■ Instructions for the task
Output every line of the material below as a numbered list, skipping blank lines.

■ Recorded information

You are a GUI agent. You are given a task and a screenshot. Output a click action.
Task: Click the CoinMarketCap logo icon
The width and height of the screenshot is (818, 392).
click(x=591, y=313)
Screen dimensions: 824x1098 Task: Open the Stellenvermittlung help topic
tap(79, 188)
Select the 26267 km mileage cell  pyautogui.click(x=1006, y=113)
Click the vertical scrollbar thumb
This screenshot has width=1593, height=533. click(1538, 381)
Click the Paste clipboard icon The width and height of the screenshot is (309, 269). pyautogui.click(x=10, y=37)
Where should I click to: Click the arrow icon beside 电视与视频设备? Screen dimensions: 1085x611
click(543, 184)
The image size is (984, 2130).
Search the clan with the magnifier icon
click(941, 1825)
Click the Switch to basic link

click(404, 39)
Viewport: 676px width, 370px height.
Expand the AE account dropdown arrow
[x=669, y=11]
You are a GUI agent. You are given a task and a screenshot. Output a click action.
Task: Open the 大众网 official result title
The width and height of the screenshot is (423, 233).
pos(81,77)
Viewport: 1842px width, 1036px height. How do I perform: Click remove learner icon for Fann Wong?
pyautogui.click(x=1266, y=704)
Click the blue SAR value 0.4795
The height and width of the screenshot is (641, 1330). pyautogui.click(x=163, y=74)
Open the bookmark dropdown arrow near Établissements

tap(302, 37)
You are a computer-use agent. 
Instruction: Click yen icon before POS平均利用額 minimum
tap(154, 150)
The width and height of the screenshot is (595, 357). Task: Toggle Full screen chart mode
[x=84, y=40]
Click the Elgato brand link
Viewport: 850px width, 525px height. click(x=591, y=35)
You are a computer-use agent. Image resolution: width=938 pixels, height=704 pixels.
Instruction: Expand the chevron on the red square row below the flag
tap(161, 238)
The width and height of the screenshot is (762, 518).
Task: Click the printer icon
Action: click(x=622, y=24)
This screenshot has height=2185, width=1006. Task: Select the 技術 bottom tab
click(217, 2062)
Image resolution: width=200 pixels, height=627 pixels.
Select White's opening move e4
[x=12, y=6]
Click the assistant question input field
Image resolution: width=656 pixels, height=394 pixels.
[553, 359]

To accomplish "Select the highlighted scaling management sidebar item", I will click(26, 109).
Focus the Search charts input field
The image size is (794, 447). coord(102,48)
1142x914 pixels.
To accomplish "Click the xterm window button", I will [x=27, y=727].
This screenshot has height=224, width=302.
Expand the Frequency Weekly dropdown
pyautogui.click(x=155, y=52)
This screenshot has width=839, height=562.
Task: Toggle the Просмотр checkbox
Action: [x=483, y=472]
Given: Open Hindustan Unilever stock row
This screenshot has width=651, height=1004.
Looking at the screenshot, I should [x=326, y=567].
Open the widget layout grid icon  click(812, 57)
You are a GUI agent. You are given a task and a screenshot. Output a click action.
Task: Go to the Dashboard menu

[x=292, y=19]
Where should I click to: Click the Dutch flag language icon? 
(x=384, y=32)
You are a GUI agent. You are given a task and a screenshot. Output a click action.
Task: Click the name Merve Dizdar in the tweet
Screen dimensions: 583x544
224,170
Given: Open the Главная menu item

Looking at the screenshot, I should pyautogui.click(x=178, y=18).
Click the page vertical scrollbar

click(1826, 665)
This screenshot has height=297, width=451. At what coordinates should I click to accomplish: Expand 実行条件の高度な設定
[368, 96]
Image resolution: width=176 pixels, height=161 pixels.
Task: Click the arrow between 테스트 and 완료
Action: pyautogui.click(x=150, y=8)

■ The answer
1. You are a GUI agent. You are given a task and a screenshot. Output a click action.
2. Task: Click the CoinMarketCap logo icon
3. The width and height of the screenshot is (818, 392).
4. click(x=591, y=313)
5. Screen dimensions: 824x1098 Task: Open the Stellenvermittlung help topic
6. tap(79, 188)
7. Select the 26267 km mileage cell  pyautogui.click(x=1006, y=113)
8. Click the vertical scrollbar thumb
9. This screenshot has width=1593, height=533. click(1538, 381)
10. Click the Paste clipboard icon The width and height of the screenshot is (309, 269). pyautogui.click(x=10, y=37)
11. Where should I click to: Click the arrow icon beside 电视与视频设备? Screen dimensions: 1085x611
12. click(543, 184)
13. The image size is (984, 2130).
14. Search the clan with the magnifier icon
15. click(941, 1825)
16. Click the Switch to basic link
17. click(404, 39)
18. Viewport: 676px width, 370px height.
19. Expand the AE account dropdown arrow
20. [x=669, y=11]
21. You are a GUI agent. You are given a task and a screenshot. Output a click action.
22. Task: Open the 大众网 official result title
23. The width and height of the screenshot is (423, 233).
24. pos(81,77)
25. Viewport: 1842px width, 1036px height. How do I perform: Click remove learner icon for Fann Wong?
26. pyautogui.click(x=1266, y=704)
27. Click the blue SAR value 0.4795
28. The height and width of the screenshot is (641, 1330). pyautogui.click(x=163, y=74)
29. Open the bookmark dropdown arrow near Établissements
30. tap(302, 37)
31. You are a computer-use agent. 
32. Instruction: Click yen icon before POS平均利用額 minimum
33. tap(154, 150)
34. The width and height of the screenshot is (595, 357). Task: Toggle Full screen chart mode
35. [x=84, y=40]
36. Click the Elgato brand link
37. Viewport: 850px width, 525px height. click(x=591, y=35)
38. You are a computer-use agent. Image resolution: width=938 pixels, height=704 pixels.
39. Instruction: Expand the chevron on the red square row below the flag
40. tap(161, 238)
41. The width and height of the screenshot is (762, 518).
42. Task: Click the printer icon
43. Action: click(x=622, y=24)
44. This screenshot has height=2185, width=1006. Task: Select the 技術 bottom tab
45. click(217, 2062)
46. Image resolution: width=200 pixels, height=627 pixels.
47. Select White's opening move e4
48. [x=12, y=6]
49. Click the assistant question input field
50. Image resolution: width=656 pixels, height=394 pixels.
51. [553, 359]
52. To accomplish "Select the highlighted scaling management sidebar item", I will click(26, 109).
53. Focus the Search charts input field
54. The image size is (794, 447). coord(102,48)
55. 1142x914 pixels.
56. To accomplish "Click the xterm window button", I will [x=27, y=727].
57. This screenshot has height=224, width=302.
58. Expand the Frequency Weekly dropdown
59. pyautogui.click(x=155, y=52)
60. This screenshot has width=839, height=562.
61. Task: Toggle the Просмотр checkbox
62. Action: [x=483, y=472]
63. Given: Open Hindustan Unilever stock row
64. This screenshot has width=651, height=1004.
65. Looking at the screenshot, I should [x=326, y=567].
66. Open the widget layout grid icon  click(812, 57)
67. You are a GUI agent. You are given a task and a screenshot. Output a click action.
68. Task: Go to the Dashboard menu
69. [x=292, y=19]
70. Where should I click to: Click the Dutch flag language icon? 
71. (x=384, y=32)
72. You are a GUI agent. You are given a task and a screenshot. Output a click action.
73. Task: Click the name Merve Dizdar in the tweet
74. Screen dimensions: 583x544
75. 224,170
76. Given: Open the Главная menu item
77. Looking at the screenshot, I should pyautogui.click(x=178, y=18).
78. Click the page vertical scrollbar
79. click(1826, 665)
80. This screenshot has height=297, width=451. At what coordinates should I click to accomplish: Expand 実行条件の高度な設定
81. [368, 96]
82. Image resolution: width=176 pixels, height=161 pixels.
83. Task: Click the arrow between 테스트 and 완료
84. Action: pyautogui.click(x=150, y=8)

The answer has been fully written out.